Comme le texte l’indique, ce télégramme a été rédigé et signé, après le départ de M. de Schœn, et avant que M. Viviani eût pris connaissance du télégramme de M. Paléologue. Il a été envoyé dans les bureaux pour être chiffré, et il est parti du Quai d’Orsay en deux morceaux à 21 heures et 21 h. 30. Il y avait une demi-heure et une heure que le télégramme de M. Paléologue était arrivé, mais il avait fallu le déchiffrer et le porter à M. Viviani, qui était rentré chez lui, puis était venu, le soir, au Conseil des ministres et qui n’a pas eu le temps d’arrêter son propre envoi. Si inutiles que fussent désormais ses instructions, elles prouvaient, une fois de plus, non seulement que la France était restée étrangère à la mobilisation générale de la Russie, mais qu’elle continuait à regretter cette mesure et à la trouver précipitée.
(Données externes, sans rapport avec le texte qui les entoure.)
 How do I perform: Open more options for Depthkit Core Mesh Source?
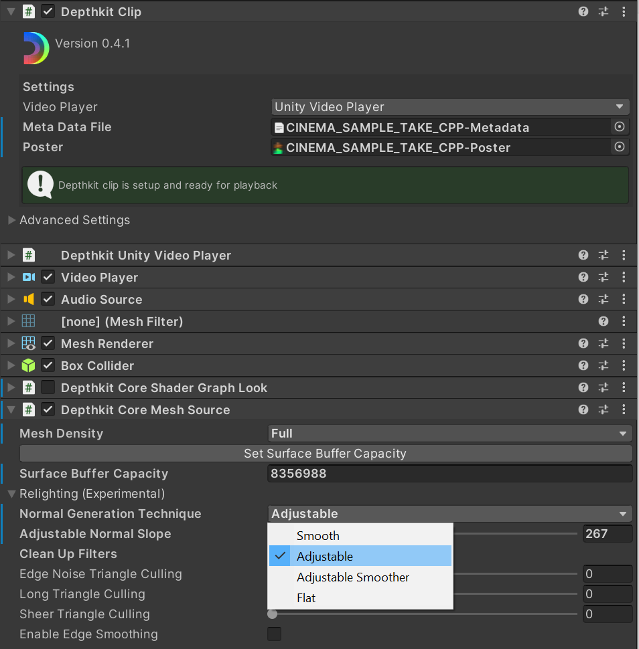(x=624, y=409)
Lorsque MM. Hans Delbrück, Max Graf Montgelas, Max Weber et Albrecht Mendelssohn-Bartholdy ont prétendu, en mai 1919, dans les Remarques de la délégation allemande à la Conférence de la paix, que le gouvernement français, ayant conscience de la gravité de la mesure prise à Saint-Pétersbourg, avait tenu secrète le plus longtemps possible la mobilisation russe, ils ont donc commis une lourde inexactitude.

À plus forte raison, M. Fabre-Luce a-t-il fait bon marché de la vérité, lorsqu’il a écrit : « En 1914, la décision capitale, relative à l’approbation de la mobilisation générale russe, fut prise, en dehors du Conseil des ministres, dans une réunion nocturne à laquelle participaient seulement avec lui (M. Poincaré), Viviani et Messimy. » On vient de voir, par des documents précis ; qu’il n’y a jamais eu à Paris « approbation de la mobilisation russe », que nous l’avons connue après coup et tardivement, et que peu de minutes avant de l’apprendre M. Viviani, en plein accord avec ses collègues et avec moi, venait encore de la déconseiller. D’ailleurs, le Conseil des ministres s’est réuni le soir même à l’Élysée.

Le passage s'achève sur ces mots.